Posted by: GMRoper | December 08, 2004 at 07:58 PM
As it would piss anyone with some sympathy towards the Chilean victims of torture. As it also pisses me off that the USSR paid Fidel to kill and torture thousands of cubans. During the Cold War each side wrecked a lot of havoc on the politics of Latin America. Each side has a lot of explaining to do to us Latin Americans for financing dictatures from either side of the spectrum
Posted by: Domingo Ruiz | December 08, 2004 at 08:05 PM
GM,
I'll check yours out. Thanks for the kind words.
Domingo,
I agree with you completely. What I firmly believe is that two of the worst things that plague Latin America are corruption and impunity and they feed off each other. Holding the likes of Pinochet answerable could make some progress against this problem.
Posted by: Randy Paul | December 08, 2004 at 09:17 PM
At the risk of seeming excessively pedantic, the use of the term "US" to refer to a colossal variety of actors may lead to further confusion. I'm accustomed to seeing "US" applied to everything from remarks by an minor functionary in Rand or the Pentagon, to the behavior of entirely private enterprises and groups, to the US Congress and the laws it passes, to the administration and factions therein--even to dissident groups like Greenpeace.
The profusion of definitions serves an insidious political end: regardless of one's opinions and goals, one will always find somewhere an American person or outfit that is not terribly friendly to them; and you can use that association to tar your opponent with guilt by association to the US. For an amusing example, I submit:
PRAVDA: Young ecologist Alexander Shalarev dared to say the thing, which Moscow scientists were afraid to say. He declared that there was actually no greenhouse effect at all. Shalarev added that the Kyoto protocol was simply a far-fetched idea, a political action that was meant to show the ?care¦ for the climate of the Earth.

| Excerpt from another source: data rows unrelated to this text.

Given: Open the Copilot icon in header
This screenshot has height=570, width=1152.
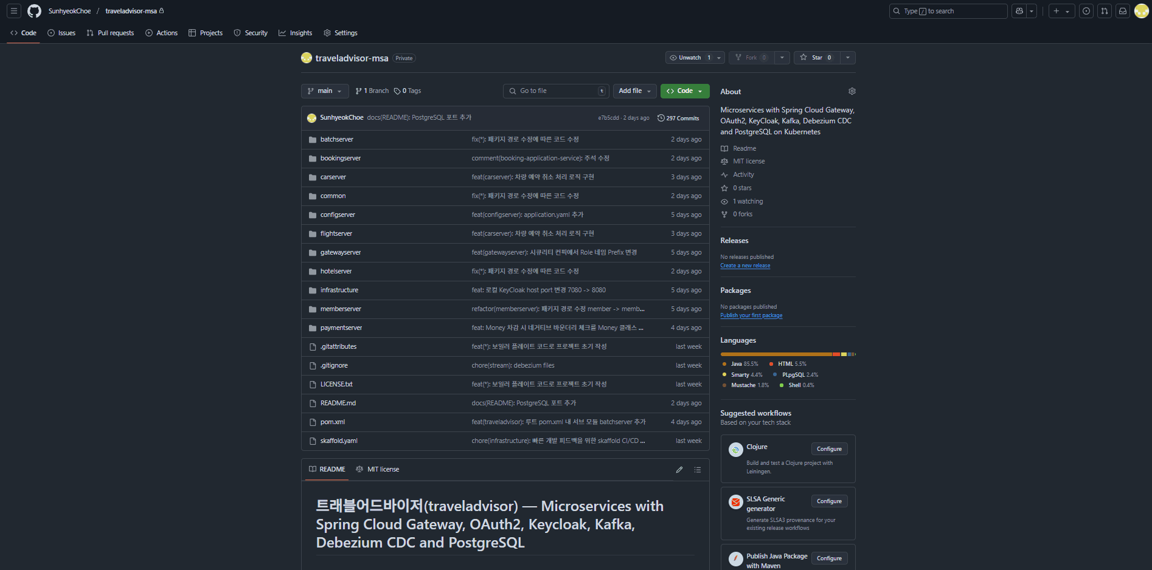Looking at the screenshot, I should [x=1019, y=11].
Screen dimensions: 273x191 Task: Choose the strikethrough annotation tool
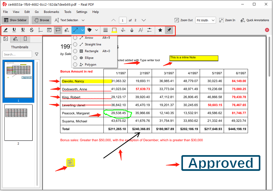point(32,30)
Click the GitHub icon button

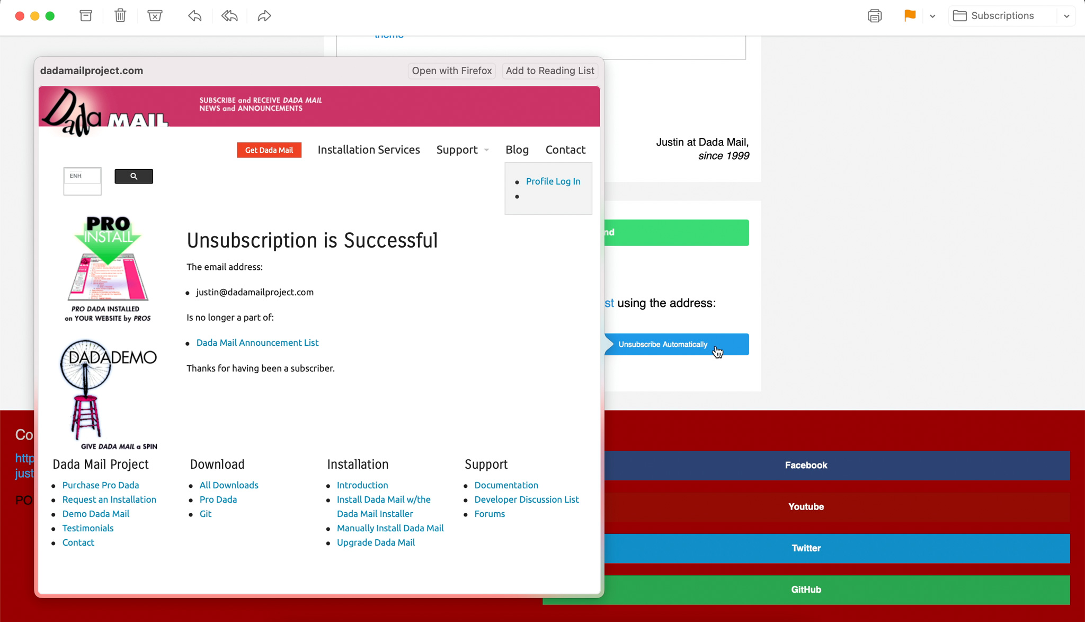pos(806,589)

The young ecologist believes that the Kyoto protocol was signed without a deep scientific analysis of the climate issue. The Kyoto protocol was basically singed and promoted on the ground of political goals of the American democratic administration (as it was back in those days).
Now let me get this straight: for years you've been telling me the evil Americans are refusing to ratify the Kyoto Protocol on Anthropogenic Climate Change, thereby jeopardizing the human race; now you're telling me the evil Americans made the whole concept of climate change up in order to have an excuse to raise their own taxes and have new regulations?

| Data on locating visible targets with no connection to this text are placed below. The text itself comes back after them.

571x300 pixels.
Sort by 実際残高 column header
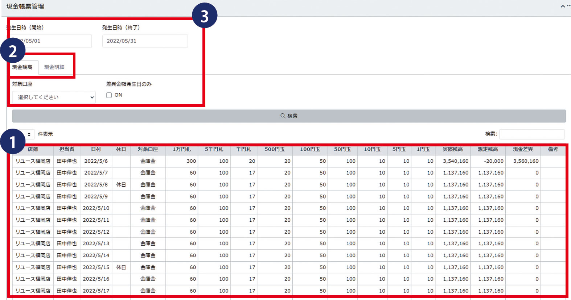[452, 149]
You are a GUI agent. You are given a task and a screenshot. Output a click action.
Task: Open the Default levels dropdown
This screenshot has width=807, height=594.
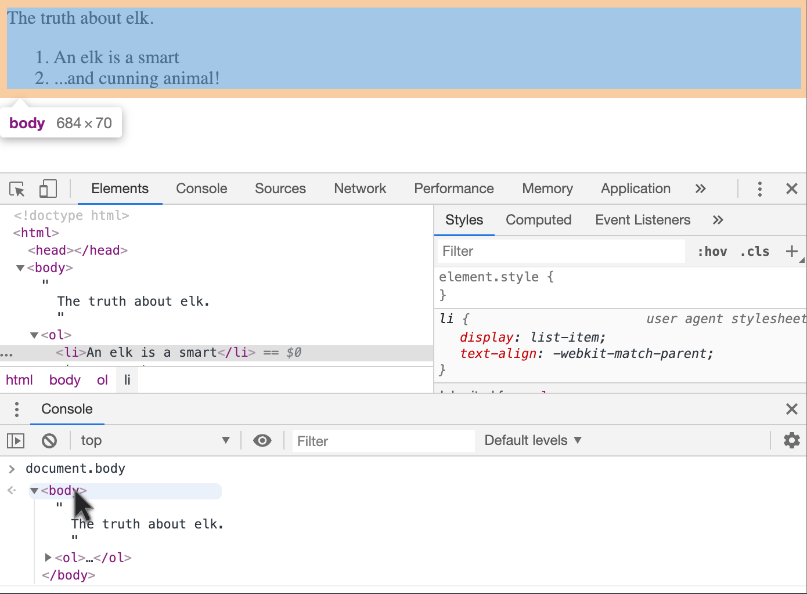click(x=532, y=441)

I recall in a vein similar to that of Pinochet, Ferdinand Marcos of the Philippines, whose dead-enders included a Col. Grigorio Honasan impliclated in six coups d'etat against Pres. Corazon Aquino and Fidel Ramos. Later Honasan was given amnesty when he won a seat in the Philippine Senate. I recall that one of Honasan's supporters in the Senate accused his persecutors--who wanted to end impunity for the human rights violators in the Philippines--of having American connections (Honasan is designated as a terrorist by the US State Department and may not travel through a US port).
So unfortunately, "US" is never an adequate specification.